The simple answer is, "When lenders lend, builders build." So when the loan committees decided (at roughly the same time) that their banks should lend to suburban office developers, suddenly there were many such projects. And since their herd mentality meant that a lot of lending committees were looking at the same data which projected a demand for such projects, a lot of these schemes got green-lighted. There actually may have been enough demand for one or two such office parks but when twenty lenders, looking at the same data, fund a couple of projects EACH... About three years later, there is a glut of new and usually expensive offices and those demand projections have vanished into the air. It is as predictable as dawn. And if it isn't suburban office parks, it is high-end residential developments, or downtown office space, or urban condos, or etc.
Because of my experiences with bankers who cannot even organize something as simple as real estate development, I tend to believe that they are absolutely unqualified to advise societies on more complex economic matters. And if you think I overstate things here, just listen when the big banksters testify before congressional committees and then ask yourself, Why should anyone give these buffoons the ability to determine the future development of a nation? Of course the answer is, they should not.

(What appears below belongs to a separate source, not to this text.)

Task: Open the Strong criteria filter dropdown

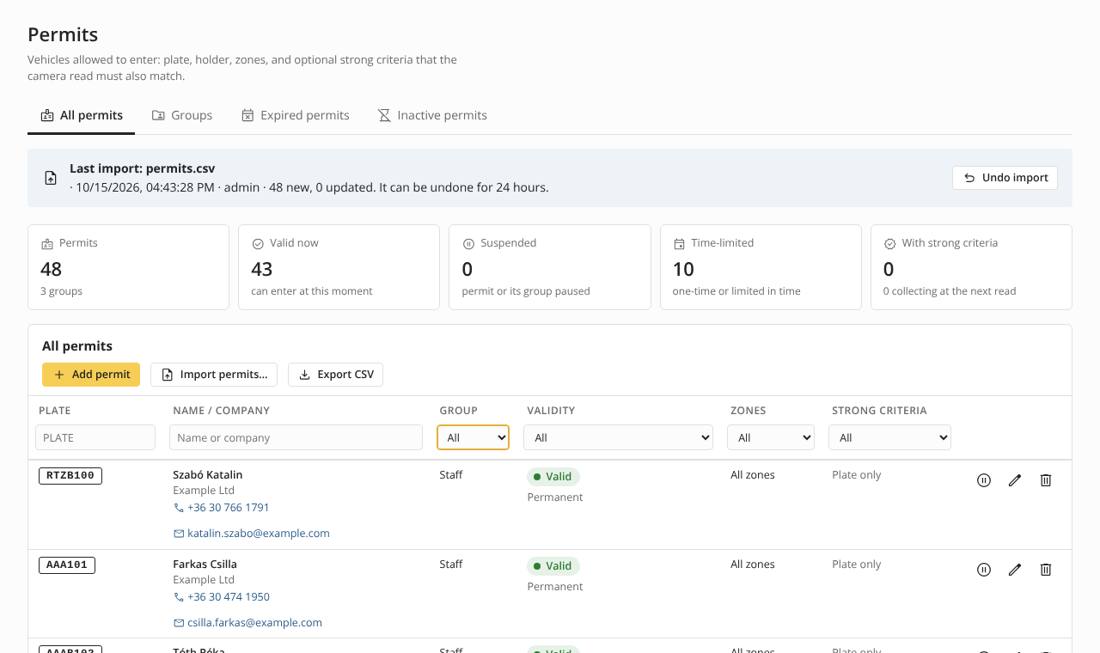Action: (890, 438)

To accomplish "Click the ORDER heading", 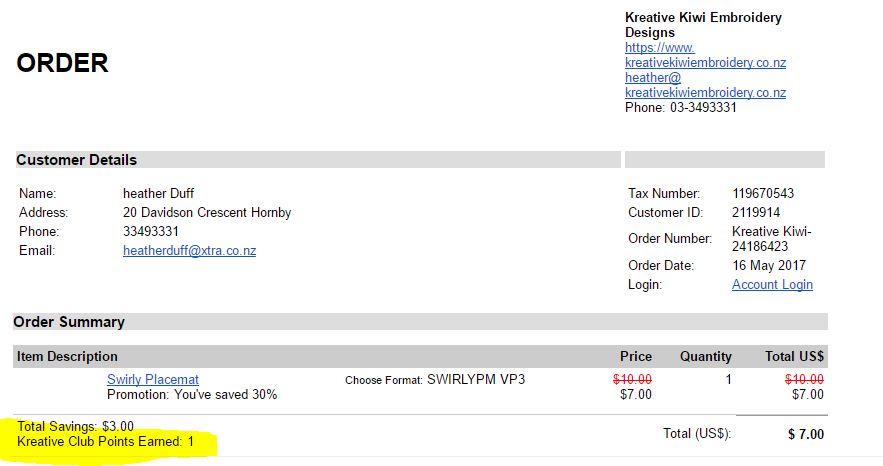I will [x=62, y=63].
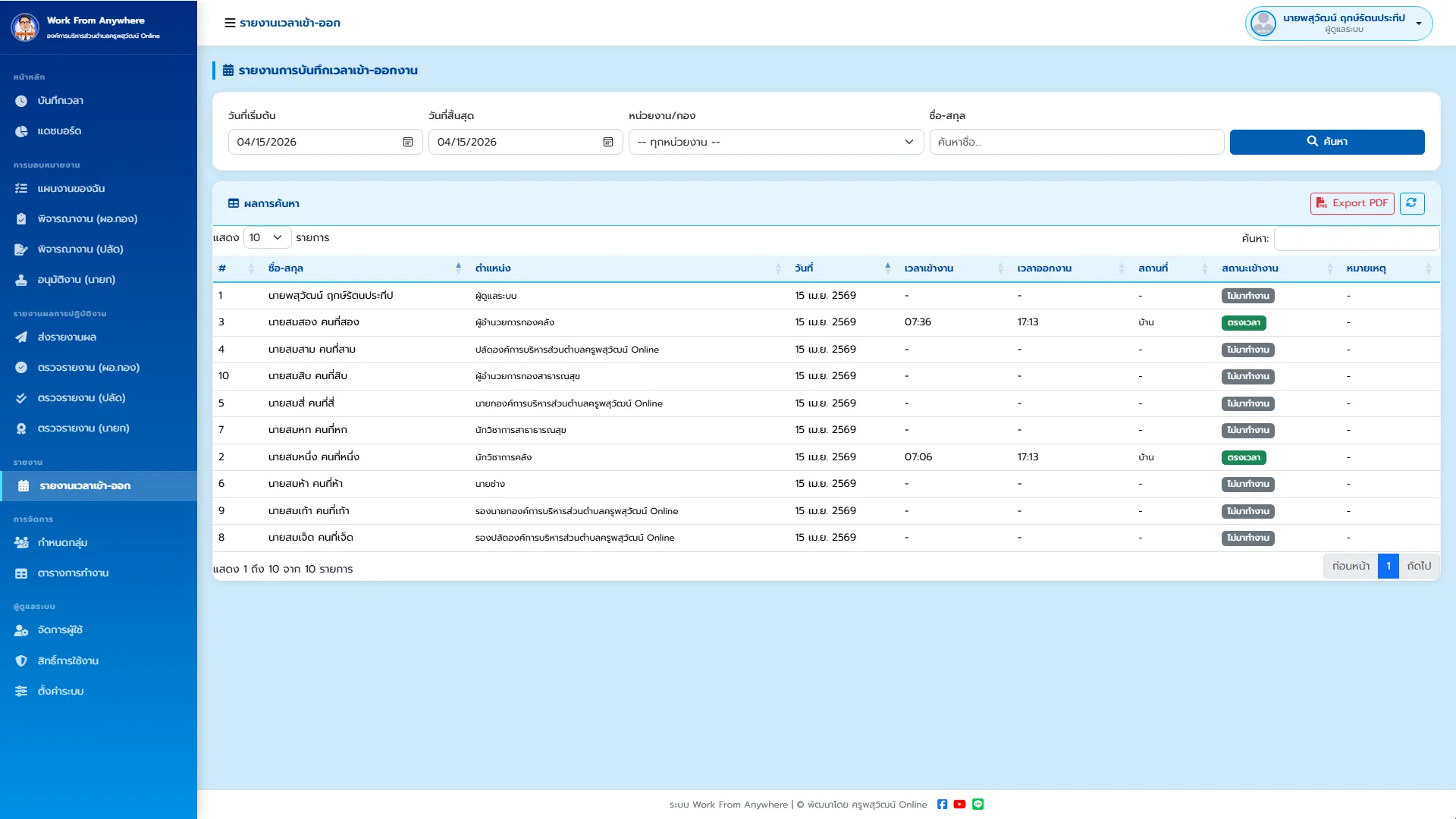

Those Sprawling Office Parks You Drive By On Your Way Into The City Are Now Being Abandoned
ROB WILE DEC. 9, 2013
You know all those office parks or towers you pass in certain cities on the way in from the suburbs?
There is a pretty good chance they are now completely abandoned.
In a recent feature called "Suburban Corporate Wasteland," NPR's Connecticut affiliate discusses how the state is now dotted with massive white elephants, the shells of a multi-decade boom in mega office parks.
Pfizer's sprawling, 160-acre research park in Groton, for instance, is now in the process of being torn down. The town of Ridgefield had to purchase the former 40-acre Schlumberger-Doll research center after it sat vacant for five years; it's now being sold off piece by piece. And officials in Simsbury are now debating what to do about a 173-acre site formerly owned by The Hartford.
Connecticut is not the only site of this phenomenon. Nationwide, the suburban office vacancy rate is 16.6%, compared with the downtown rate of 12.4%, according to CBRE. Elk Grove Village outside Chicago must now grapple with a 60-acre site formerly owned by United Airlines after the company moved its offices to Chicago. AT&T and Motorola have likewise left nearby suburbs with similar dilemmas after they moved into city limits, according to the Chicago Sun-Times.
Aaron Renn at the Urbanophile identifies several reasons behind this phenomenon:
"Put it all together and it’s clear office space demand is weaker than it used to be," Renn writes. "Joel Kotkin recently surveyed the same trends and suggests that the US may have hit 'peak office'."
- The massive post-war migration waves from the inner city to the suburbs have stopped, and in many cases are now reversing. You can also see this in lack of new growth in vehicle miles traveled.
- Relatedly, it's now actually cool — and safe — to be downtown again. Much of the new crop of tech dynamos are actually in San Francisco instead of the surrounding valley, Amazon has a huge new campus in Seattle, and the aforementioned Chicagoland firms are retreating from the Interstate back into city limits.
- M&A and corporate restructuring and downsizing have wiped out mid-sized firms.
- People don't work like they used to. Firms have realized that "people who don’t get out and engage with the world around them end up cut off from information flows, leaving them a step behind." Suburban office parks are also quite expensive.